If you have seen the recent ads attacking New York assembly member Alex Bores, you likely know he once worked for Palantir, the AI company providing technology for controversial U.S. Immigration and Customs Enforcement raids and high-volume deportation efforts. The ads accuse Bores of making hundreds of thousands of dollars building the tech that powered those deportations.
However, that is not the full story. Bores stated that he quit Palantir specifically over its work with ICE in 2019. He is now running for New York’s 12th congressional district, while Big Tech billionaires fund outside groups targeting his campaign. The ads are funded by a super PAC called Leading the Future, which ironically has the backing of Palantir co-founder Joe Lonsdale, along with OpenAI President Greg Brockman, the venture firm Andreessen Horowitz, AI search startup Perplexity, and other Silicon Valley heavy-hitters. The PAC has raised $125 million to oppose candidates in state elections who are introducing AI legislation and to support candidates favoring a light-to-no-touch approach to AI regulation.
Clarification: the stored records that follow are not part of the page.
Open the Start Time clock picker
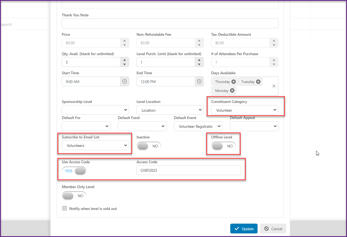tap(124, 81)
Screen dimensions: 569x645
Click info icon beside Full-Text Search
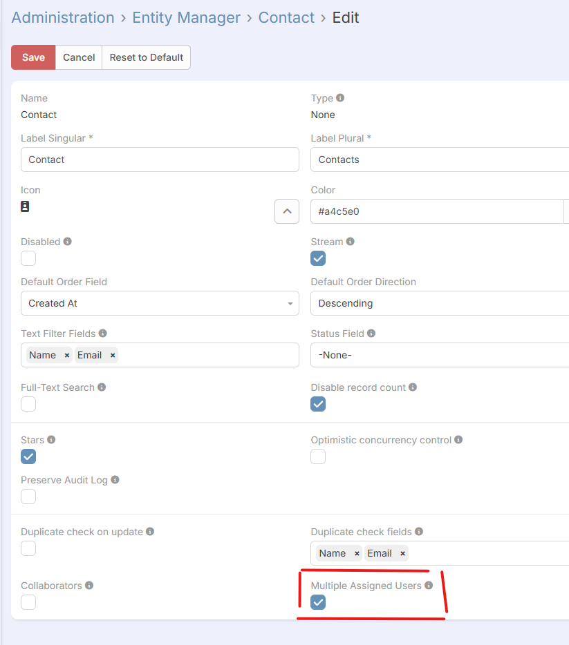(x=102, y=387)
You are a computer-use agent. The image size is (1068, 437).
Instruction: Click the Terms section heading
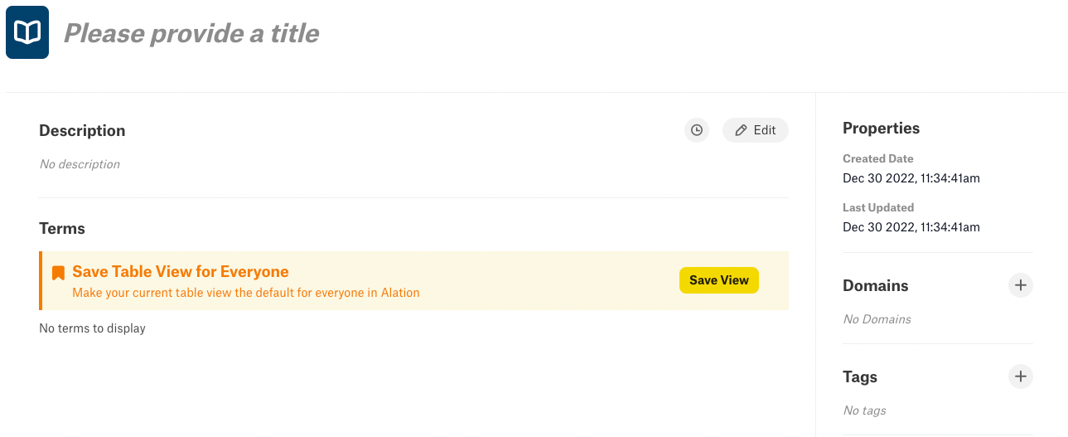tap(62, 228)
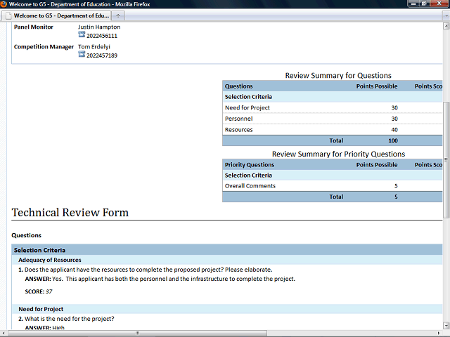The width and height of the screenshot is (450, 337).
Task: Click the Firefox logo in the title bar
Action: 4,4
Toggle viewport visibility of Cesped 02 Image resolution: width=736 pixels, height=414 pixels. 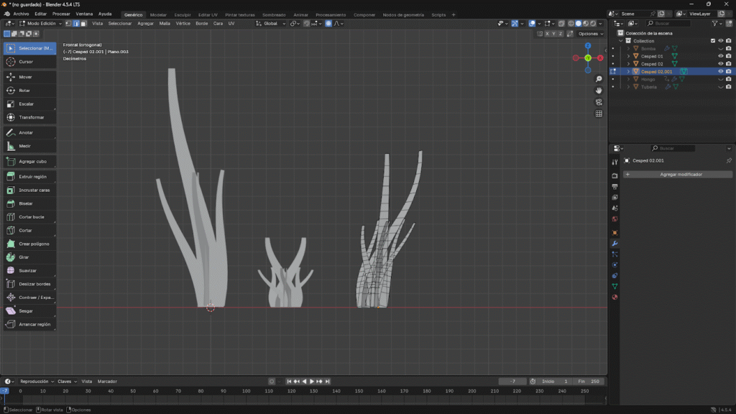720,64
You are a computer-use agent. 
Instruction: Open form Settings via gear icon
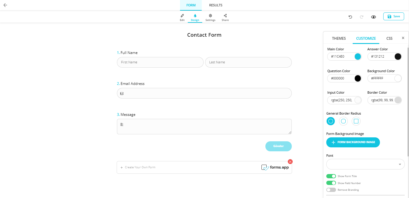tap(210, 17)
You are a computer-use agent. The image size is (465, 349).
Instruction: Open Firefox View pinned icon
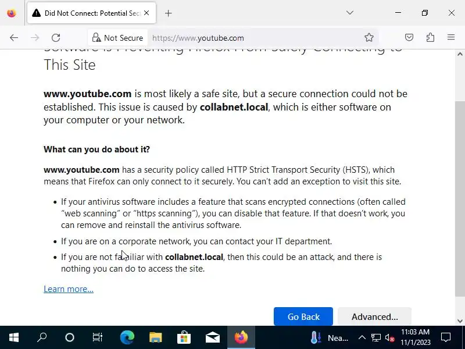(x=11, y=13)
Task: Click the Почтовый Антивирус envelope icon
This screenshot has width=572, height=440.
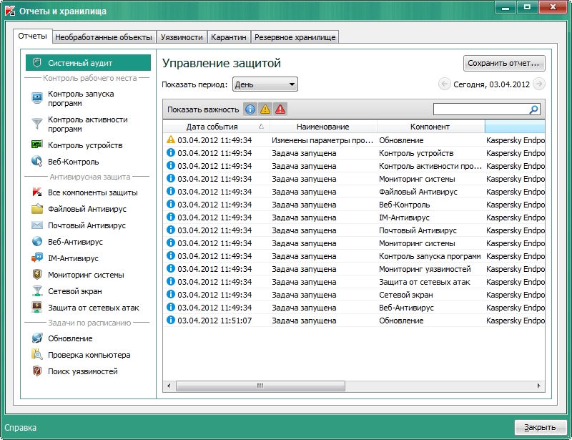Action: [37, 225]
Bores said the group has committed to spending at least $10 million against him because they view him as their biggest threat in what he calls their quest for unbridled control over the American worker, our children’s minds, climate, and utility bills. He believes they are targeting him to make an example of him. Bores argues that his background working in tech, including at Palantir and several startups, is precisely why Leading the Future made him its first target. He said he actually deeply understands the technology and cannot be dismissed as someone who does not get it, adding that if elected, he would be only the second Democrat in Congress with a computer science degree.
Bores incurred the ire of Silicon Valley after sponsoring the RAISE Act, an AI transparency bill signed into law in December. The law requires large AI labs, specifically those making more than $500 million in revenue, to have a publicly available safety plan, to stick to it, and to report when a catastrophic safety incident occurs. It is the sort of light-touch law that other industries might welcome, focusing more on disclosure and planning than proactive oversight.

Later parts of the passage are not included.